** Extracted data follows **

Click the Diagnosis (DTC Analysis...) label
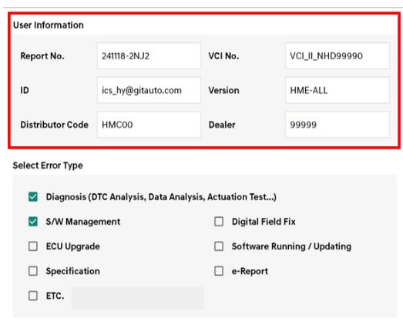Image resolution: width=403 pixels, height=321 pixels. pyautogui.click(x=161, y=197)
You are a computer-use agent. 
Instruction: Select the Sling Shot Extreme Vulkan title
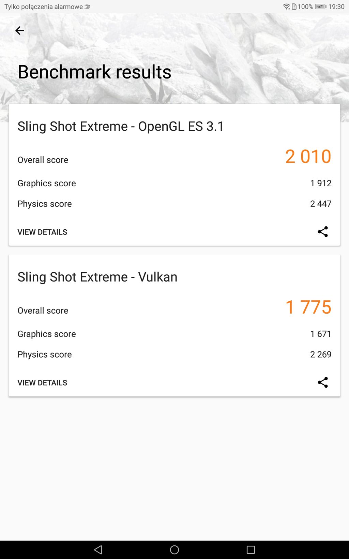coord(97,277)
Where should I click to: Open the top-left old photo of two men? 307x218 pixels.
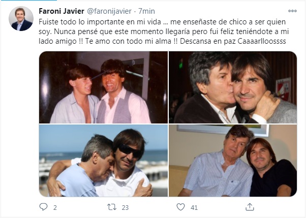pos(103,87)
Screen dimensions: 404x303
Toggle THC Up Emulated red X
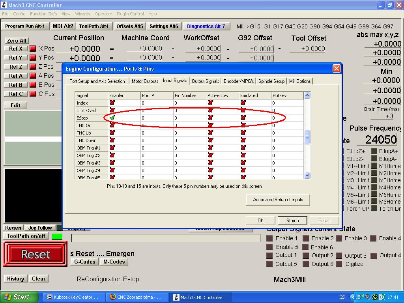tap(243, 133)
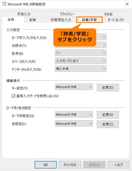Open the オートコレクト tab
This screenshot has width=132, height=171.
pos(116,20)
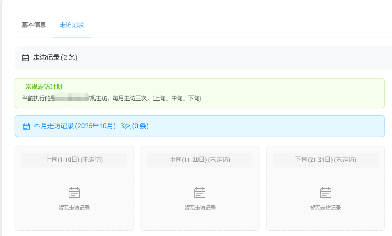The height and width of the screenshot is (236, 392).
Task: Click 暂无走访记录 text in 下旬 card
Action: click(x=325, y=208)
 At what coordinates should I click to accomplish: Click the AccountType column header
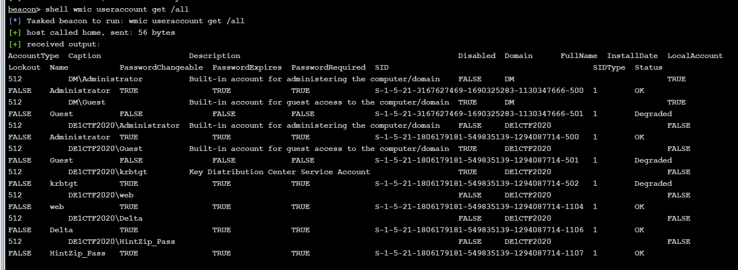tap(34, 56)
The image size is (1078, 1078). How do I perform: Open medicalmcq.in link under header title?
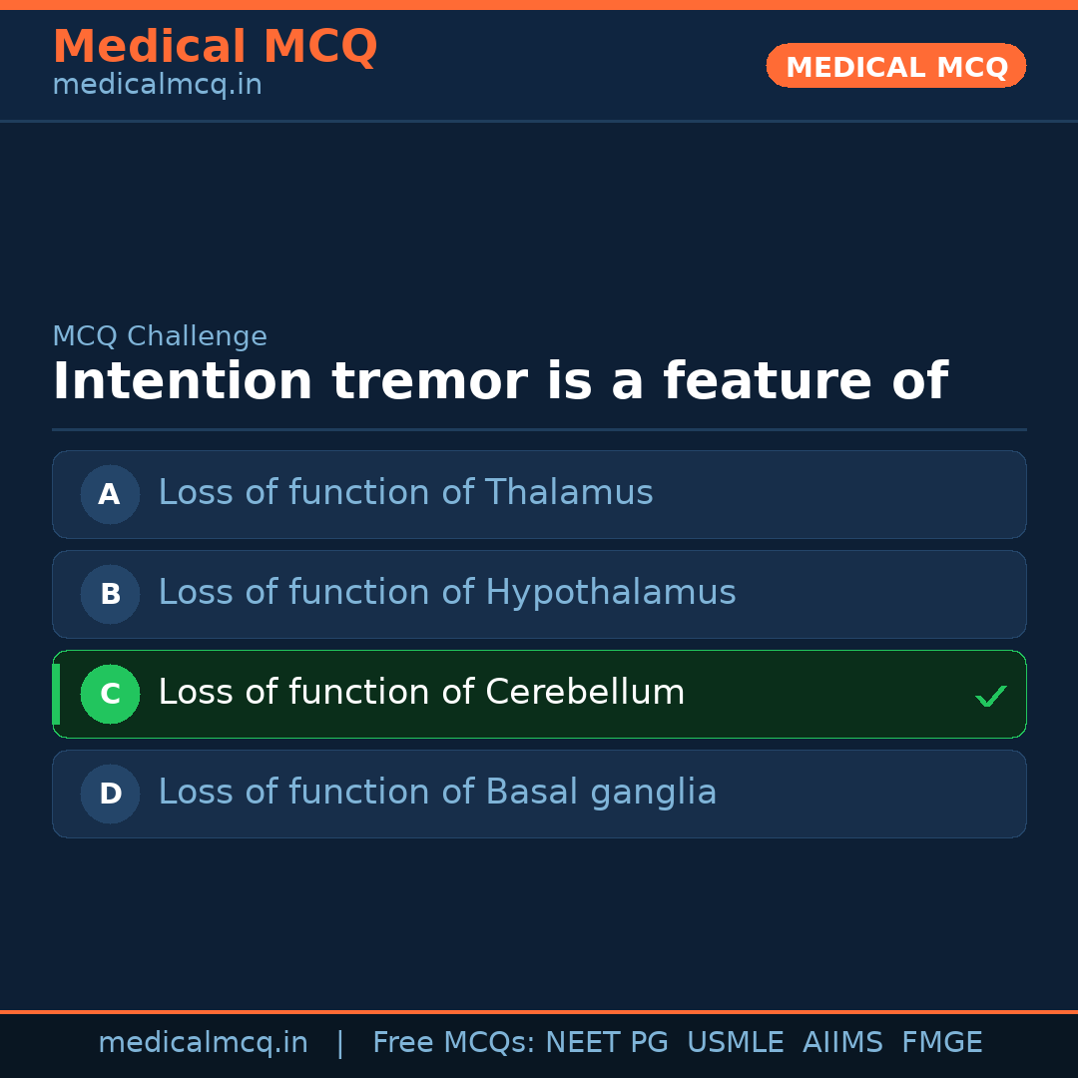(157, 86)
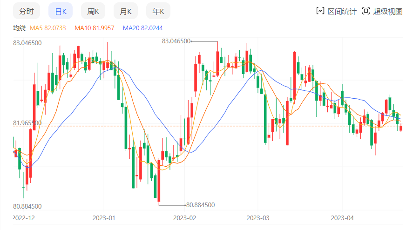Open the 周K weekly chart tab
The width and height of the screenshot is (413, 230).
(93, 11)
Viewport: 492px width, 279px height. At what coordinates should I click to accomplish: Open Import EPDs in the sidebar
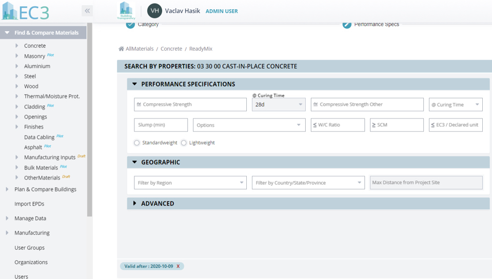(x=29, y=204)
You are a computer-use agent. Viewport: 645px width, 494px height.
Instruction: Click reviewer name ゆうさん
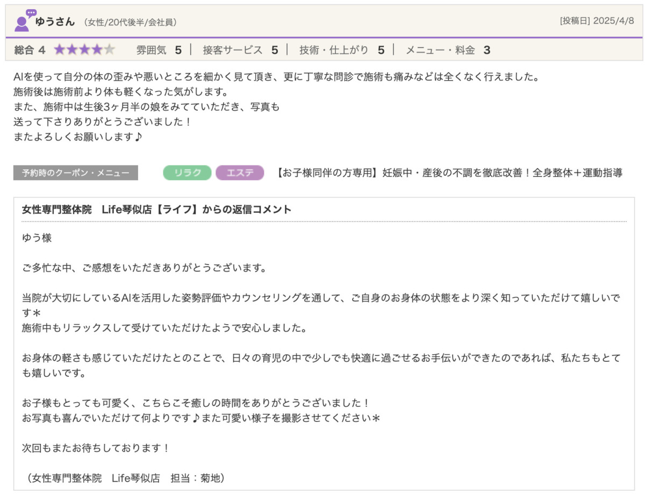click(x=55, y=22)
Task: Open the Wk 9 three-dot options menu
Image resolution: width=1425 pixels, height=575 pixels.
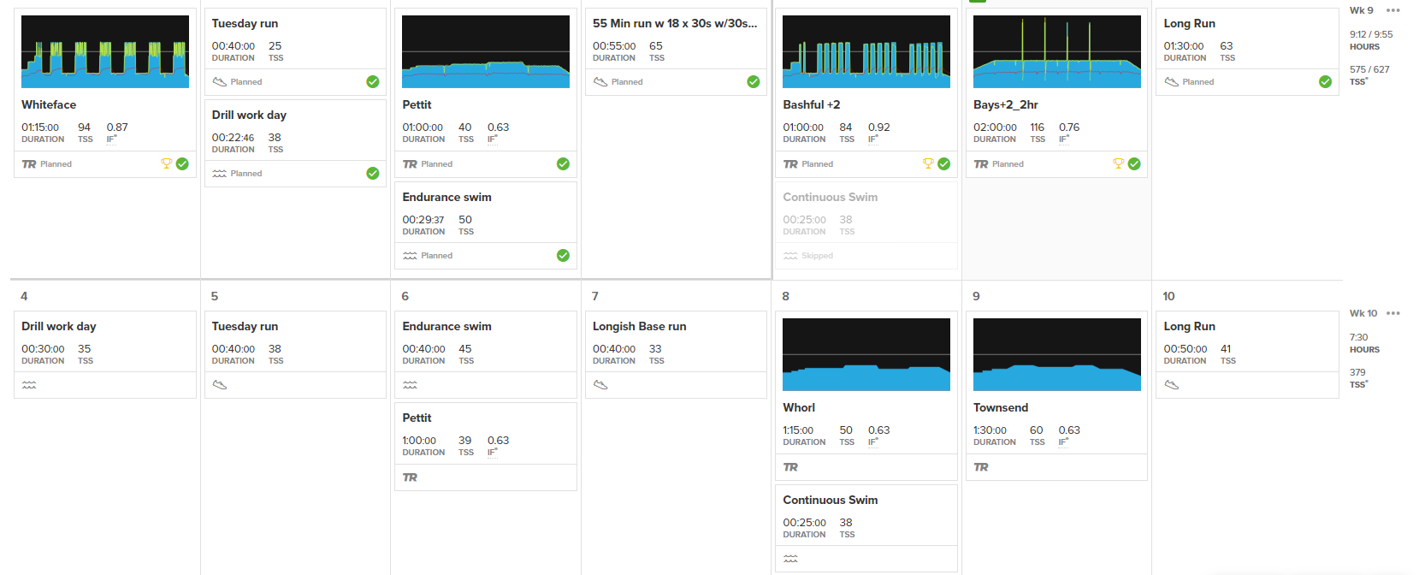Action: pyautogui.click(x=1393, y=10)
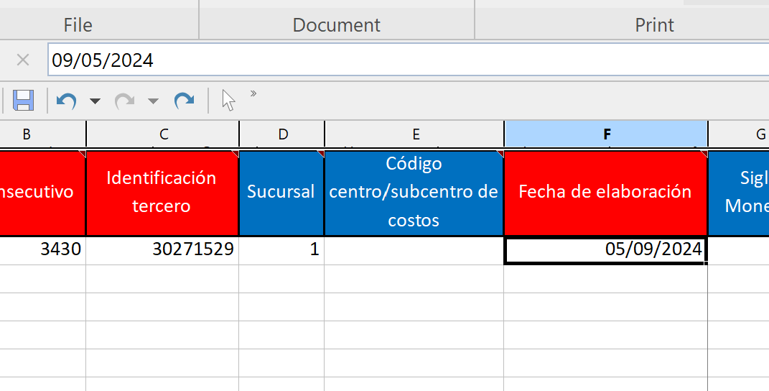Switch to the Document tab
This screenshot has width=769, height=391.
tap(336, 25)
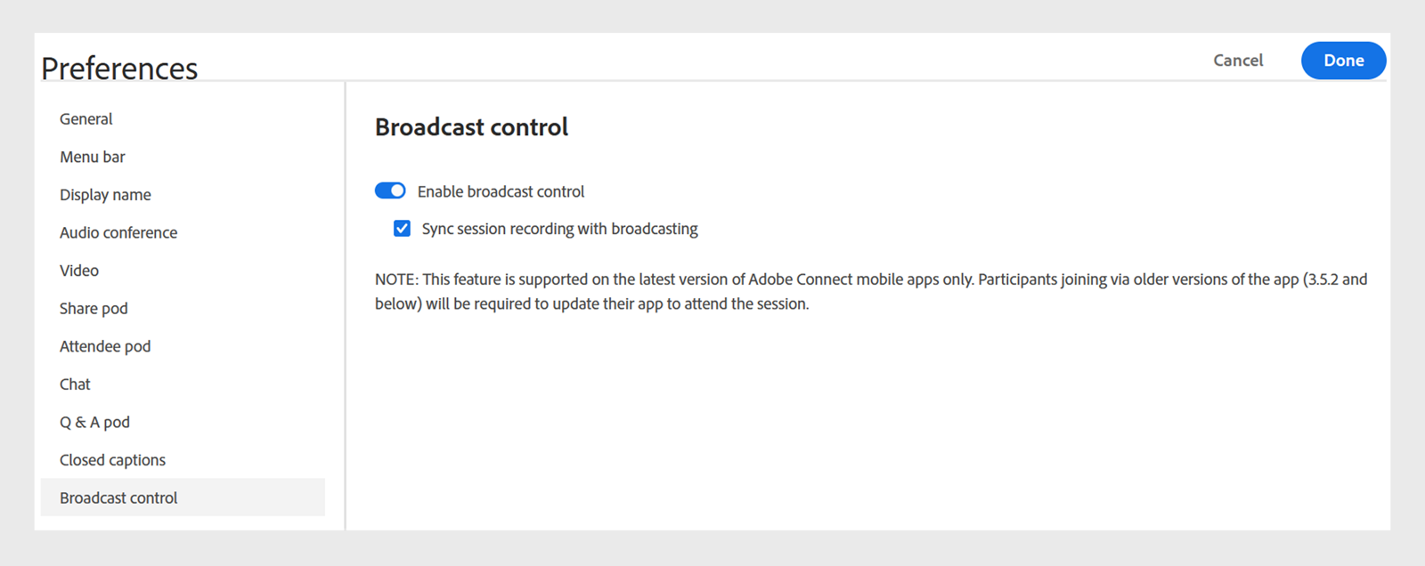Uncheck the Sync session recording checkbox

(x=403, y=229)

** End of Extracted data **

** Problem description **
In the entries above, identify every line with the string "computer".

** Reply to the task **
You are a computer-use agent. 
You are a computer-use agent. Viewport: 645px width, 494px height.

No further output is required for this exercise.